À 20h tombe enfin le verdict. 65,5 % pour Emmanuel Macron sur TF1, 65,1% sur France 2, et même 65,9 sur BFM. Marine Le Pen est battue. Elle fait néanmoins, le double de son père en 2002 en termes de pourcentage. Pas loin de onze millions de voix sans doute ! La banalisation a réussi. Bayrou « trouve le résultat magnifique », comme Villepin qui y voit « une magnifique victoire », ou Royal qui éprouve « du plaisir » devant « un score sans appel ». Sur BFM, Dati insiste sur une élection pourtant « imperdable », Nicolas Bay (FN) s’en remet pour la suite « aux patriotes », Malek Boutih, ex-président de SOS Racisme (justement en 2002), se félicite de ces résultats.
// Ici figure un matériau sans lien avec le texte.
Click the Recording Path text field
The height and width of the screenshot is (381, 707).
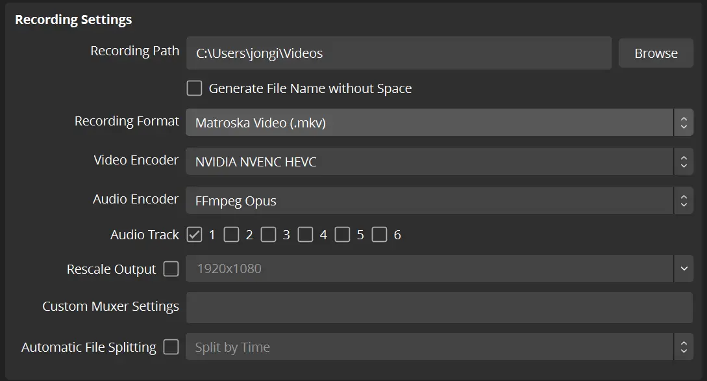[399, 53]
À 20h20, France 2 est déjà dans le micro-trottoir, tandis que Ruth Elkrief se réjouit de « ce nouvel élan d’optimisme » pour le pays. Bruno Le Maire estime que « l’heure est à la France et à l’intérêt général ». Chercherait-il un poste ? Gérard Collomb conserve son ton mi-lexomylé, mi bourvilien. Sur CNews, foin d’invités, on se contente de reprendre une série de tweets politiques. Il faut attendre presque 21h pour entendre (sur TF1) le terme « gravité » à propos des voix portées sur le FN, par Laetitia Avia, soutien de En Marche !. De son côté, Jean-Marie Le Guen juge que l’élection d’Emmanuel Macron « est une bonne chose pour la gauche ». Pourquoi ? « Parce qu’il y a de bonnes choses dans le programme de Benoît Ham… euh, Emmanuel Macron »… A y est, on tient le lapsus de la soirée.

Macron demande de « dérouler le prompteur »

À 21 h 05, la première phrase de Macron crève l’écran. On l’entend sur TF1, qui a fait la bascule vers son QG trop tôt : « Tu peux dérouler le prompteur là ? » De fait, il lit son prompteur, habité, presque désincarné pour la circonstance. Il est arrivé au bout de son « PROJET !!! » Quand Macron fonce sur le Louvre suivi par une horde de motards chargés de caméras, « à quelques centimètres de sa voiture », Léa Salamé délaisse le « place au direct » pour un « place à l’image ».

Les invités se succèdent en plateaux, on avale des petits fours dans les loges des rédactions. Pendant ce temps, sur Arte, dans Le Festin de Babette, Stéphane Audran sert une soupe à la tortue et des cailles en sarcophage, accompagnées d’un Château du clos de Vougeot 1845. C’est huit crans au-dessus du Fouquet’s, de la Rotonde ou du Chalet du Lac. Et un bol d’oxygène.